Ламия – людоедка, пожиравшая маленьких детей.

Саннио[85] с выбритою головою, с лицом, вымазанным сажей, босиком, в одежде, составленной из разных цветных лоскутков; он забавлял публику насмешками и гримасами.

Словом, тут было множество участвовавших на сцене лиц, о них упоминается в сочинениях древних писателей, но только отрывочными фразами, так что это не дает возможности получить более или менее определенное понятие о тех характерах, которые они изображали на сцене. Но комедия ателланов пережила падение Западной Римской империи и воплотилась в итальянской балаганной комедии и в тех фарсах паяцев, которые получили в Европе известность под названием арлекинады. Актеры едва только изменили физиономии первоначальных типов; они только, как говорится, изменили костюмы.

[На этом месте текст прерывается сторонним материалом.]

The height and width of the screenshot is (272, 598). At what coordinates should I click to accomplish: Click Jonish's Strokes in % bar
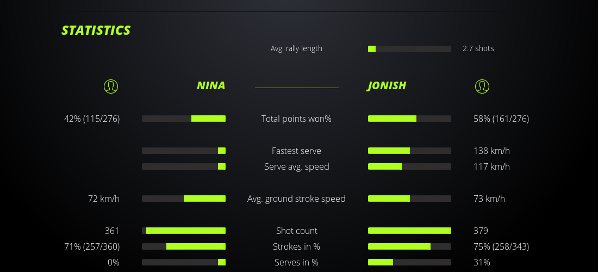click(409, 246)
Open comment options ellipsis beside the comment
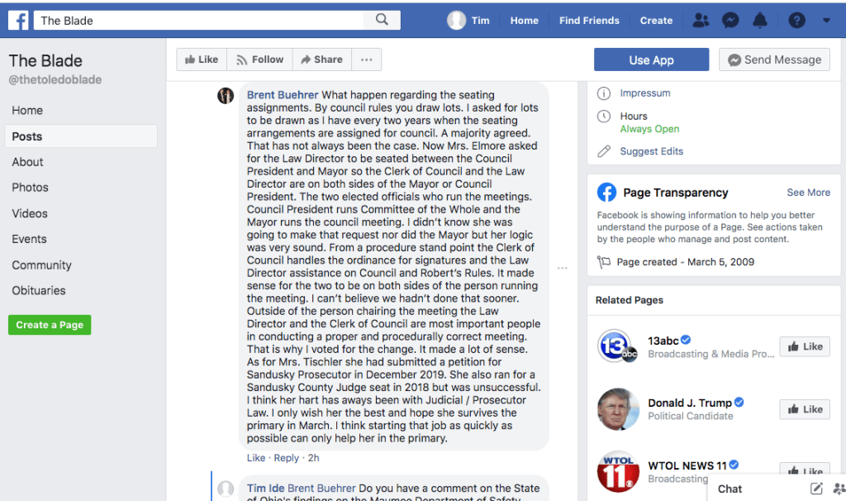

Маккус сделался неаполитанским Полишинелем; Ламирид[86] в своей книге «Александр Север» в начале главы XLII называет Пуличенусом цыпленка. Нос у Маккуса клювом и его странное щелканье, похожее на звук, производимый петухом или курицею, быть может, послужили [причиной] происхождения этого насмешливого прозвища. Маккус продолжал забавлять толпу и под своим новым именем, когда был уничтожен языческий театр.

В начале семнадцатого столетия один итальянский артист по имени Сильвио Фюрилло ввел Пульчинелло в неаполитанские бараки. Он поручил роль одному из своих товарищей, Андре Кальчезу, который подражал с большим успехом акценту окрестностей Ачерра, города поблизости от Неаполя, недалеко от Чителла, первоначальной родины римского Маккуса. Далее было два Полишинеля[87] в народных театрах Рима и Испании: один из них был хитрый, лукавый и ветреный, другой глупый и неповоротливый. Различие между этими двумя характерами происходило, как говорят, от той сравнительно небольшой аналогии, существовавшей между жителями верхнего города Бевевента – умными, находчивыми, и обитателями нижнего города – тупыми, ленивыми, неразговорчивыми. Еще до сих пор Пульчинелла приводит в восторг неаполитанских лаццарони[88], с его коротенькою блузочкою, довольно пышною, с поясом или без пояса, и с его полумаскою, испещренною морщинами. Это фигляр, фокусник, но только отнюдь не злодей. Это тип старинного неаполитанского буржуа. Если случайно его представляют окруженным семьей, что бывает не часто, потому что Полишинель редко бывает женатым; он учит своих детей всегда употреблять хорошую пищу и быть постоянно веселыми, но отнюдь не предаваться обжорству и не делать так, как Грилло (слуга в итальянской комедии, уродливый, увечный и сумасбродный), который даже заболевает от расстройства желудка.